> _Text excerpt_
Breast cancer in most cases does not return after treatment, but it is common for a survivor to worry for breast cancer coming back to their body. If it happens, it is termed as “breast cancer recurrence”.


Symptoms indicating breast cancer recurrence are mostly similar to the ones experienced while detection of primary breast cancer. They can vary from one person to another and sometimes breast cancer recurrence can not have any of these symptoms.

Changes that can occur in an around the chest area:

  • Swelling in your chest area
  • Change in shape and size of your breasts
  • Change in skin texture, puckering or dimpling of skin
  • Liquid discharge from the nipple area/ nipple being inverted or seemingly pulled in
  • A lump, thickening or swelling (this can be away from your treated breast) that feels different

Changes that can occur elsewhere:

  • Unexpected weight loss or loss of appetite 
  • Ongoing headaches that might be severe at times
  • Dry cough or feeling of breathlessness
  • Feeling of fatigue that does not go away even with adequate rest
  • Pain in the bones of your body, around hip area or ribs, that does not go away even with pain relief medication

In case you feel any of these, it is suggested that you immediately report this to your physician, or if you are regularly visiting the hospital for follow ups, you can directly speak to your breast cancer nurse/ oncologist.

> _Data below_

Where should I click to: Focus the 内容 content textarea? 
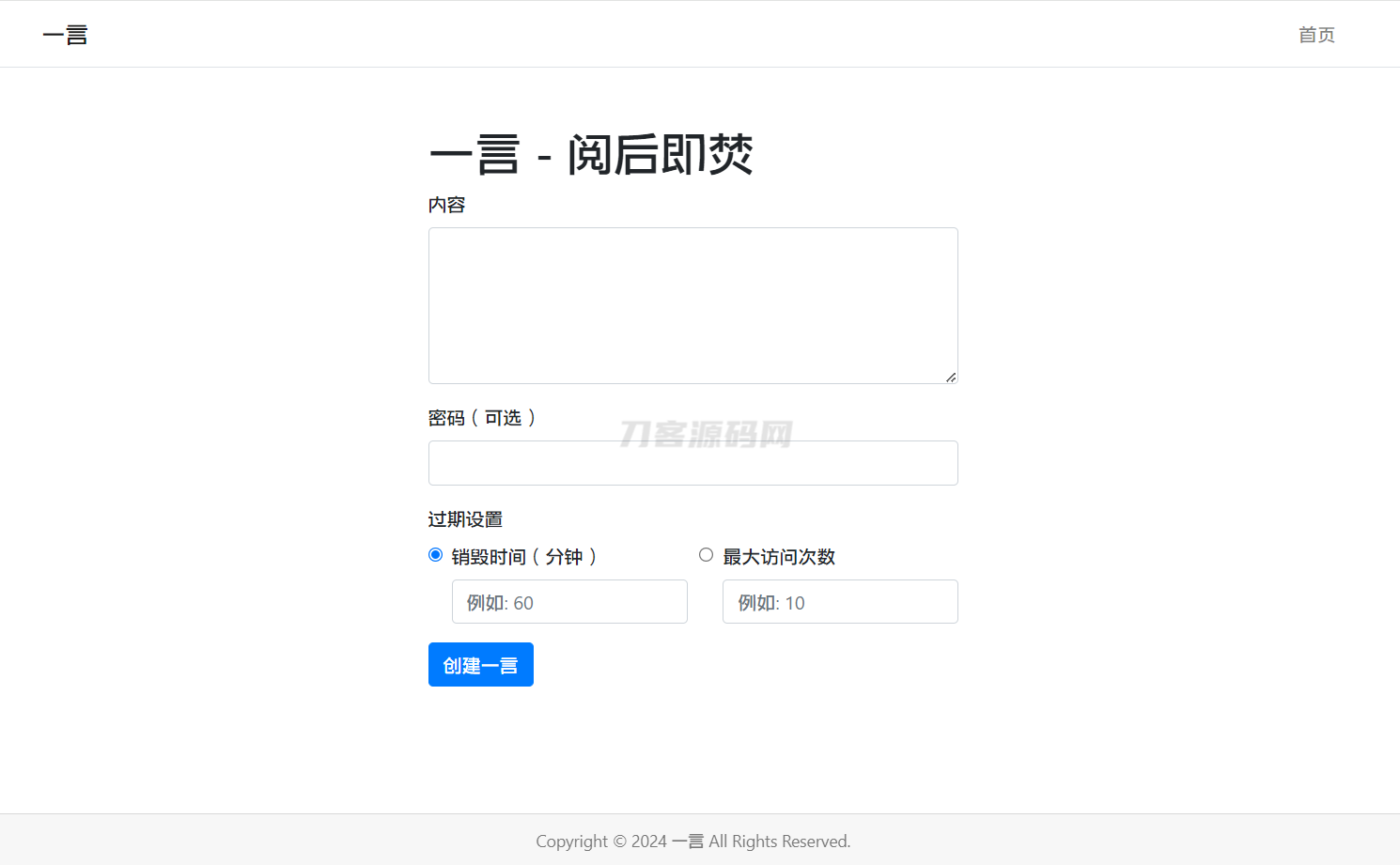(692, 305)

> _Work request A_
Which changes does the breast cancer recurrence text list as ones that can occur elsewhere in the body, outside the chest area?
> _Work request B_
Condense the paragraph of the breast cancer recurrence text beginning "Symptoms indicating breast cancer recurrence" into a single shorter sentence that keeps its main facts.
The listing is separate material, unrelated to the breast cancer recurrence text.

> _Expected answer A_
- Unexpected weight loss or loss of appetite
- Ongoing headaches that might be severe at times
- Dry cough or feeling of breathlessness
- Feeling of fatigue that does not go away even with adequate rest
- Pain in the bones of your body, around hip area or ribs, that does not go away even with pain relief medication

> _Expected answer B_
Recurrence symptoms mostly resemble those of primary breast cancer, differ between people, and are sometimes absent altogether.